Data extracted from a collection:
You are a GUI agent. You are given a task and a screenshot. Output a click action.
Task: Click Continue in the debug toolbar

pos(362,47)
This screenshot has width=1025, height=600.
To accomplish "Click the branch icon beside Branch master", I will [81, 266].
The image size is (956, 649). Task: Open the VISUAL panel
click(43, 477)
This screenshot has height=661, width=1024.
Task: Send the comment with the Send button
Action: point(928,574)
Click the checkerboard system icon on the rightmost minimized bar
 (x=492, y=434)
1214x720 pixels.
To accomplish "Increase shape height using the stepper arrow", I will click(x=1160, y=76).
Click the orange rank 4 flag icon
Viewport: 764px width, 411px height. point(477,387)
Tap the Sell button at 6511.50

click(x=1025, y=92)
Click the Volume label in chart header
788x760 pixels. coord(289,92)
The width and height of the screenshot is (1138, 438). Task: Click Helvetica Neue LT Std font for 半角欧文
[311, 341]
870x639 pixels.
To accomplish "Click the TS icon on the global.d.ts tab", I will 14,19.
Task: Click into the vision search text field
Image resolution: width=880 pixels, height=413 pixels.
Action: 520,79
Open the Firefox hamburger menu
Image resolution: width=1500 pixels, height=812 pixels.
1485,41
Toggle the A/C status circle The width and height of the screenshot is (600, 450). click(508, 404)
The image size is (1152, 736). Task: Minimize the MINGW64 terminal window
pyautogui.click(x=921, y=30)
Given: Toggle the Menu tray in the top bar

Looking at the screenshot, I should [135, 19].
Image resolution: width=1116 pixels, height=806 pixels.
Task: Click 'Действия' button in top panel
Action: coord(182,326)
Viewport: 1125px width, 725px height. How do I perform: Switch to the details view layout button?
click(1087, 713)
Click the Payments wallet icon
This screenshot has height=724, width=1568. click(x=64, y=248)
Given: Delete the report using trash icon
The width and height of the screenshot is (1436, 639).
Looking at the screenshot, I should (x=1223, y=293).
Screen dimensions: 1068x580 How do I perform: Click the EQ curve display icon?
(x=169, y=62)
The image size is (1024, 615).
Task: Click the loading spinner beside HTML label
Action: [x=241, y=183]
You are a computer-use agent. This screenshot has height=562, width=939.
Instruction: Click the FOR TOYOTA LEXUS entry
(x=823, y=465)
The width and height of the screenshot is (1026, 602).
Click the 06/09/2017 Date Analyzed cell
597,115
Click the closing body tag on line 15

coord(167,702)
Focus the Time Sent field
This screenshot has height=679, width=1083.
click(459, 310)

### Action item
Gather all lines of the records that include the word "using".

### Exercise result
To accomplish "Increase shape height using the stepper arrow", I will click(x=1160, y=76).
Given: Delete the report using trash icon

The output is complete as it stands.